* **Required action**
Gather all lines in the data that hold the string "right".

* **Exercise material**
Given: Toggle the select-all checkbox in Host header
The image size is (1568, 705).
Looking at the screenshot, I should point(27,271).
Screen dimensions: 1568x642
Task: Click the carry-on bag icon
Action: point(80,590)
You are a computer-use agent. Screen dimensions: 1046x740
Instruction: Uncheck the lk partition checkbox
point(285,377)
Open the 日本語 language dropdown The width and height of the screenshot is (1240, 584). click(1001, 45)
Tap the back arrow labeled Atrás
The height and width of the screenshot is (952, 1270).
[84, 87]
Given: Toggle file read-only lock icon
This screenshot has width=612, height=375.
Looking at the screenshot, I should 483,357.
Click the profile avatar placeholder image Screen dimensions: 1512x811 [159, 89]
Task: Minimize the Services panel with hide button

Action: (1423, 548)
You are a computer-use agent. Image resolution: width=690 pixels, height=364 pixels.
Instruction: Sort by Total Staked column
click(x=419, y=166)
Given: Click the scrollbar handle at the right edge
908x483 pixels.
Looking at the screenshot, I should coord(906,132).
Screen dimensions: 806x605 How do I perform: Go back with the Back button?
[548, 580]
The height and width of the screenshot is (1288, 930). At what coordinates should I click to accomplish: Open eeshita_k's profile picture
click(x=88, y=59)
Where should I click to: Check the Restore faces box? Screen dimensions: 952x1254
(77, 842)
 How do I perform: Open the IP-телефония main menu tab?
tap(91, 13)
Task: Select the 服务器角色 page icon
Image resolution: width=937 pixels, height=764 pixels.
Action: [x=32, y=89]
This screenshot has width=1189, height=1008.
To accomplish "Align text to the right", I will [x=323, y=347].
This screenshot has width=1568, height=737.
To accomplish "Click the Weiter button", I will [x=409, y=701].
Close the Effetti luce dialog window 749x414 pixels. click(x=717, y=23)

* **Exercise answer**
Given: Click the scrollbar handle at the right edge
To accomplish "Align text to the right", I will [x=323, y=347].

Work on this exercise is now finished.